» **WHAT TO DO**
Reproduce word for word, from the entries below, the line with "Click the $19.98", the line with "This screenshot has height=807, width=1175.", and every line between them, and nothing more.

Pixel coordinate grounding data

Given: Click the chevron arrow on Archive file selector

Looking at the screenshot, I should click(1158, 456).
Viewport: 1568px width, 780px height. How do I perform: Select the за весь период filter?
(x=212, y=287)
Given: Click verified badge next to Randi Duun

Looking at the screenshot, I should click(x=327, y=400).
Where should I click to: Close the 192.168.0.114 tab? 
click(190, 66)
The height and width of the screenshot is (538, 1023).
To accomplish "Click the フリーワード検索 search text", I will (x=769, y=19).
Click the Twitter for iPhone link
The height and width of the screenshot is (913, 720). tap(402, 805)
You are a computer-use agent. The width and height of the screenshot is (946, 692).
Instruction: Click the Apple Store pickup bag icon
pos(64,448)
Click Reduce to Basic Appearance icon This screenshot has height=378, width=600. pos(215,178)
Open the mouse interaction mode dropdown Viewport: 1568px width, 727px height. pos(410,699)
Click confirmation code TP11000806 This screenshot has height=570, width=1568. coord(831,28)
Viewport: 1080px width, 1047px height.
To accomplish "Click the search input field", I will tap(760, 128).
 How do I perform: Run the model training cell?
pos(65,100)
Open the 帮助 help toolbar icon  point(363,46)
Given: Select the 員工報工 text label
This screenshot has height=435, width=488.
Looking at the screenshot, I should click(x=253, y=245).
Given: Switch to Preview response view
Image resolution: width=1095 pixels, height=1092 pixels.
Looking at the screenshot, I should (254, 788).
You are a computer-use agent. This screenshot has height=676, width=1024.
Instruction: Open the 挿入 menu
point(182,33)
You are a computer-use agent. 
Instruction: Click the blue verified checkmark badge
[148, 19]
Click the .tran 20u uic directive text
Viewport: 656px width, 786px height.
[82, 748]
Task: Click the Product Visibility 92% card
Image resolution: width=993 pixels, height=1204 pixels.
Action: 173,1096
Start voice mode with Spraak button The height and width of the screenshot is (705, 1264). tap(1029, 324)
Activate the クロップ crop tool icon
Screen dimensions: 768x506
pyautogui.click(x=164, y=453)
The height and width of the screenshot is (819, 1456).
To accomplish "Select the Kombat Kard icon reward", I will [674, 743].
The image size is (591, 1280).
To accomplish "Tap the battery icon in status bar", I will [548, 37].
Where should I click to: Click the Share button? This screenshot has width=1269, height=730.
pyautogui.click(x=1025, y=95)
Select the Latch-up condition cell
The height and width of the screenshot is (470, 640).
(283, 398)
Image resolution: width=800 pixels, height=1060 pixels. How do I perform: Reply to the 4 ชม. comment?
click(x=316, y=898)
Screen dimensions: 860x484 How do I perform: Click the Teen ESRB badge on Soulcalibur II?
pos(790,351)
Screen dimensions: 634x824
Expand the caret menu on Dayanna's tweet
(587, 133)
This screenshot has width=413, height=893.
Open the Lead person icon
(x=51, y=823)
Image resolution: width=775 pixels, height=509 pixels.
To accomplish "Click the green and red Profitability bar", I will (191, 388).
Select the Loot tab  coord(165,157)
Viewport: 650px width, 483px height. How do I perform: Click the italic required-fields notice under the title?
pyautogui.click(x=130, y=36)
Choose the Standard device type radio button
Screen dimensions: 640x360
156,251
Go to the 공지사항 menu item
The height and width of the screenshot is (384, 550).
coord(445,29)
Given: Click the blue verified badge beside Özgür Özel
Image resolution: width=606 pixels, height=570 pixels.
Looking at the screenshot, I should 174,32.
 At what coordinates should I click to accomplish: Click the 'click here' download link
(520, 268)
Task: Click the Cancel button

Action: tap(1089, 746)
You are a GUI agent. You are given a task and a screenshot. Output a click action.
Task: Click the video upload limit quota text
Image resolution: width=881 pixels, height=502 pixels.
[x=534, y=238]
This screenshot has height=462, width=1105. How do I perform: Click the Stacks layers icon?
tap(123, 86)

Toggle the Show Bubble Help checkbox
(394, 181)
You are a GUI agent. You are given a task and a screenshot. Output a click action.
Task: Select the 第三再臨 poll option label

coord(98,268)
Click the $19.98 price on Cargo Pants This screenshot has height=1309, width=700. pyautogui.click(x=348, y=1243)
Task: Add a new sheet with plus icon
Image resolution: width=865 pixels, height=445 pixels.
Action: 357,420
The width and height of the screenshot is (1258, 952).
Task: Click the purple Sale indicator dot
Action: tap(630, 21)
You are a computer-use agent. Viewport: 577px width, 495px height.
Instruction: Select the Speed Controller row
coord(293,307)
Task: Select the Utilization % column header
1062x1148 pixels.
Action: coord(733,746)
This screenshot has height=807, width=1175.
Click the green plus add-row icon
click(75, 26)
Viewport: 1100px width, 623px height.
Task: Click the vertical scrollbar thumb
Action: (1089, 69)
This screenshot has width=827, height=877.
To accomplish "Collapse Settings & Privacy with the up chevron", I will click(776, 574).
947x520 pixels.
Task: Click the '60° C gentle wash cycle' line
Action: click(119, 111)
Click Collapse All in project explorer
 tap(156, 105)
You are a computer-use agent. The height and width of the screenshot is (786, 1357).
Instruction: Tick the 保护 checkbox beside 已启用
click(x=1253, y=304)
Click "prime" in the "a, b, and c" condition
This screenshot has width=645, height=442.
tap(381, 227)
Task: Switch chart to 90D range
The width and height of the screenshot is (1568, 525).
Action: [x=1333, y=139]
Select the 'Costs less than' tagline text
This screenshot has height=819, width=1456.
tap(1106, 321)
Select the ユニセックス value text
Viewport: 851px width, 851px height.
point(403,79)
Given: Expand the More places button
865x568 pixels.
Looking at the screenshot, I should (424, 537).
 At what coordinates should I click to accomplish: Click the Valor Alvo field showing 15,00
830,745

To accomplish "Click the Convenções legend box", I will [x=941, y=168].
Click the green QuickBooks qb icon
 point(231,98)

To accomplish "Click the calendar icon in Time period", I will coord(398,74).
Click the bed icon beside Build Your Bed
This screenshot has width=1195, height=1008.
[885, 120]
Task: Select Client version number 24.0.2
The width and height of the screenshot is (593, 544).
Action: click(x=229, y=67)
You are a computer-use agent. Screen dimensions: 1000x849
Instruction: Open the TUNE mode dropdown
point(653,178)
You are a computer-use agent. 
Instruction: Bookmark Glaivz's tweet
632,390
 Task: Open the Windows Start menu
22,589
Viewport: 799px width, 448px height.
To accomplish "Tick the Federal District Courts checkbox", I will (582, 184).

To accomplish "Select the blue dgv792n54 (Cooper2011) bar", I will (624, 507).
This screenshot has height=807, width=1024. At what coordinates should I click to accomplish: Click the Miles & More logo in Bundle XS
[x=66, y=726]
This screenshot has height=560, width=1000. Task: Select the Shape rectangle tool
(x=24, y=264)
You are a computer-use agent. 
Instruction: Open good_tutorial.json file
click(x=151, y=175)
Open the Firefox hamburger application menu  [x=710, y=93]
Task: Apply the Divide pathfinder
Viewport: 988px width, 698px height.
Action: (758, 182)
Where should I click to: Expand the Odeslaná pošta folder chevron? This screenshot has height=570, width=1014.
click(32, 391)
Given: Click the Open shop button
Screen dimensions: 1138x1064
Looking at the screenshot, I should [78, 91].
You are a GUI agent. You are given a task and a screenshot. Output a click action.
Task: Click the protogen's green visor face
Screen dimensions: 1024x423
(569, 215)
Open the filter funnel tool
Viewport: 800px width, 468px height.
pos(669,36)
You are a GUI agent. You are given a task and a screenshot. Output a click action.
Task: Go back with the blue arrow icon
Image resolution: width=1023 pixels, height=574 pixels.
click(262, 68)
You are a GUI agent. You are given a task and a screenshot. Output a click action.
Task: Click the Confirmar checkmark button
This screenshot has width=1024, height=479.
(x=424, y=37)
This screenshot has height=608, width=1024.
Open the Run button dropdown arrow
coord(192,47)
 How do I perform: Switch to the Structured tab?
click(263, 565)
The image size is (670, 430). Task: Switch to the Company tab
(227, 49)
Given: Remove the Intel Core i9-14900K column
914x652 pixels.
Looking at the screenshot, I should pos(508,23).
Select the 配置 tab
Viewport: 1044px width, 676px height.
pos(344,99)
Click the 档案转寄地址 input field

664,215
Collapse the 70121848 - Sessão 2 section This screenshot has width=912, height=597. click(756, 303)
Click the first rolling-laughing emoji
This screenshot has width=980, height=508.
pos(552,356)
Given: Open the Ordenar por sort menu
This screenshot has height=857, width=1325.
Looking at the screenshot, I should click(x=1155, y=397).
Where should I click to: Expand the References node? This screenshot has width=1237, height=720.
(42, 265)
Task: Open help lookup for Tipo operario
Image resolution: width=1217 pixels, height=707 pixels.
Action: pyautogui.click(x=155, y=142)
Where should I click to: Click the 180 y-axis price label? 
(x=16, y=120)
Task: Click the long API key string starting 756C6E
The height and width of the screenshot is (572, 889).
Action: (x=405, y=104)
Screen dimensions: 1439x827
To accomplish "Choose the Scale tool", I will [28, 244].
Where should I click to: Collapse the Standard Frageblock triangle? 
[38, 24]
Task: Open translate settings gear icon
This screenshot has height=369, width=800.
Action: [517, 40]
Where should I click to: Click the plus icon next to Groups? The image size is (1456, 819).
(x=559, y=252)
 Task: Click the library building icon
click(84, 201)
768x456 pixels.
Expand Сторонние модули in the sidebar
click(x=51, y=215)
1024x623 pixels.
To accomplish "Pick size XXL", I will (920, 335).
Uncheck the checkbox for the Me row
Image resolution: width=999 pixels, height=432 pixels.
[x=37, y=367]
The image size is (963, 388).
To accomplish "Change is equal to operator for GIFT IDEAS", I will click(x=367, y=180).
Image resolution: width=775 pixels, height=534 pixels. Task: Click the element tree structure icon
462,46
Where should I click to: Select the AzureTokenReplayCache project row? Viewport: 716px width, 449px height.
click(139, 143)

» **REPLY TO THE TASK**
Click the $19.98 price on Cargo Pants This screenshot has height=1309, width=700. pyautogui.click(x=348, y=1243)
Task: Add a new sheet with plus icon
Image resolution: width=865 pixels, height=445 pixels.
Action: 357,420
The width and height of the screenshot is (1258, 952).
Task: Click the purple Sale indicator dot
Action: tap(630, 21)
You are a computer-use agent. Viewport: 577px width, 495px height.
Instruction: Select the Speed Controller row
coord(293,307)
Task: Select the Utilization % column header
1062x1148 pixels.
Action: coord(733,746)
This screenshot has height=807, width=1175.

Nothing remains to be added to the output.